Crédits photo : Jolanda Flubacher, Flickr, CC BY-NC-SA 2.0 Deed

Benjamin Netanyahou a présenté, ce vendredi, au cabinet de guerre ses propositions pour l’avenir de Gaza. Indiquant clairement l’agenda colonial que le gouvernement d’extrême-droite souhaite poursuivre, le projet de plan prévoit l’extension du contrôle israélien à l’ensemble des territoires palestiniens.
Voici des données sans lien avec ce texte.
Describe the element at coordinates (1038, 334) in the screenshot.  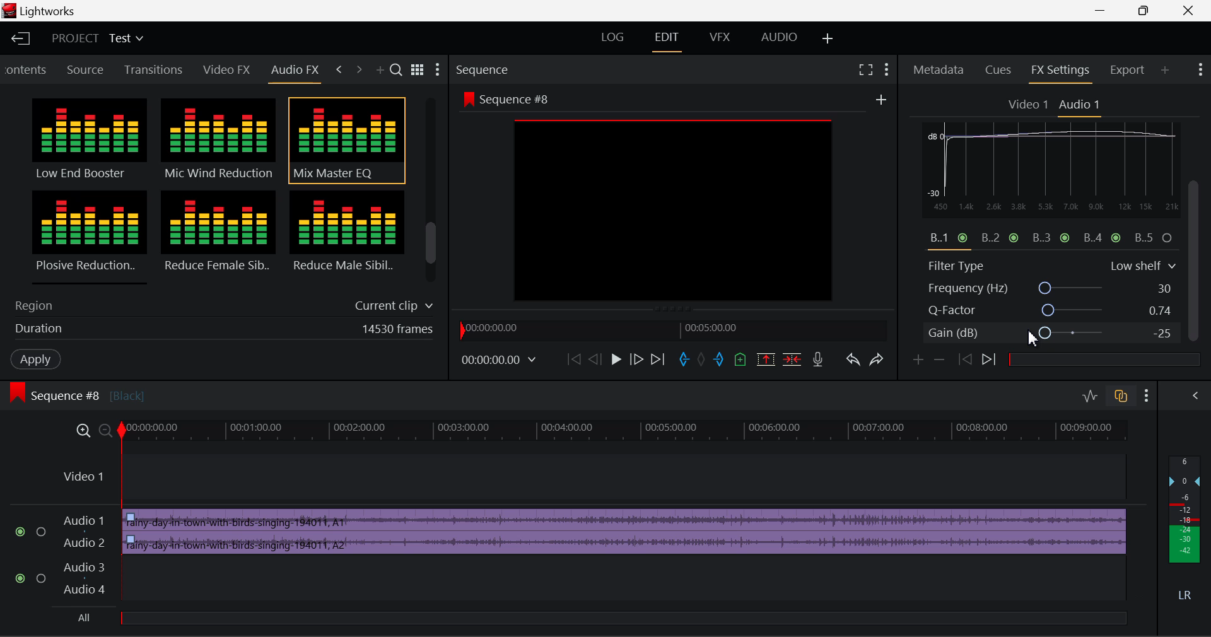
I see `DRAG_TO Cursor Position` at that location.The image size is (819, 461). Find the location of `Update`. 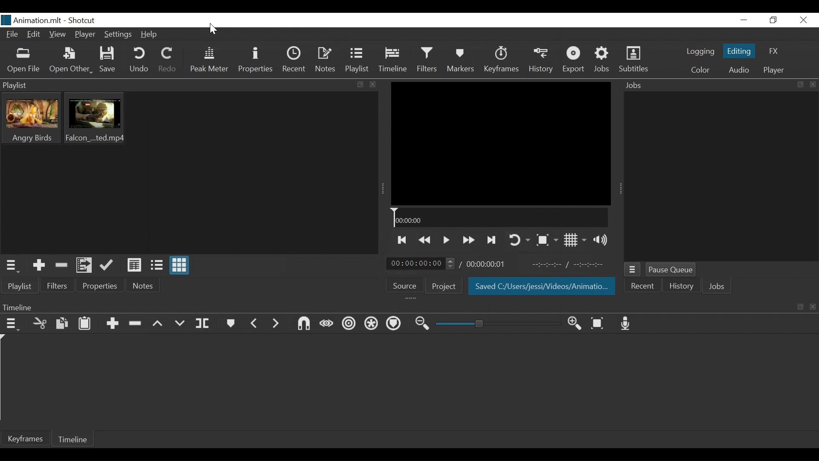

Le projet de Netanyahou s’inscrit dans la continuité de la colonisation séculaire de la Palestine qu’il porte à un niveau sans précédent. Alors que la commission Peel avait accordé 55% du territoire de la Palestine historique à Israël en 1947, l’Etat colonial s’était emparé de 78% du pays au sortir de la guerre de 1948. Quadruplant son territoire en 1967, lors de la guerre des Six jours, l’Etat israélien n’a cessé d’étendre son contrôle sur la Cisjordanie en encourageant l’implantation des colons. Alors que 600 000 colons résident désormais dans les territoires occupés, Netanyahou entend désormais faire passer la totalité des territoires palestiniens sous son contrôle : actant le contrôle « sécuritaire » intégral de la Cisjordanie et de la Bande, une nouvelle réduction du territoire gazaoui avec la constitution de « zones tampons » et prévoyant la création d’un gouvernement technique à Gaza, le document milite pour une extension sans précédent du domaine de l’Etat colonial tandis que le spectre d’une nouvelle Nakba plane sur Rafah.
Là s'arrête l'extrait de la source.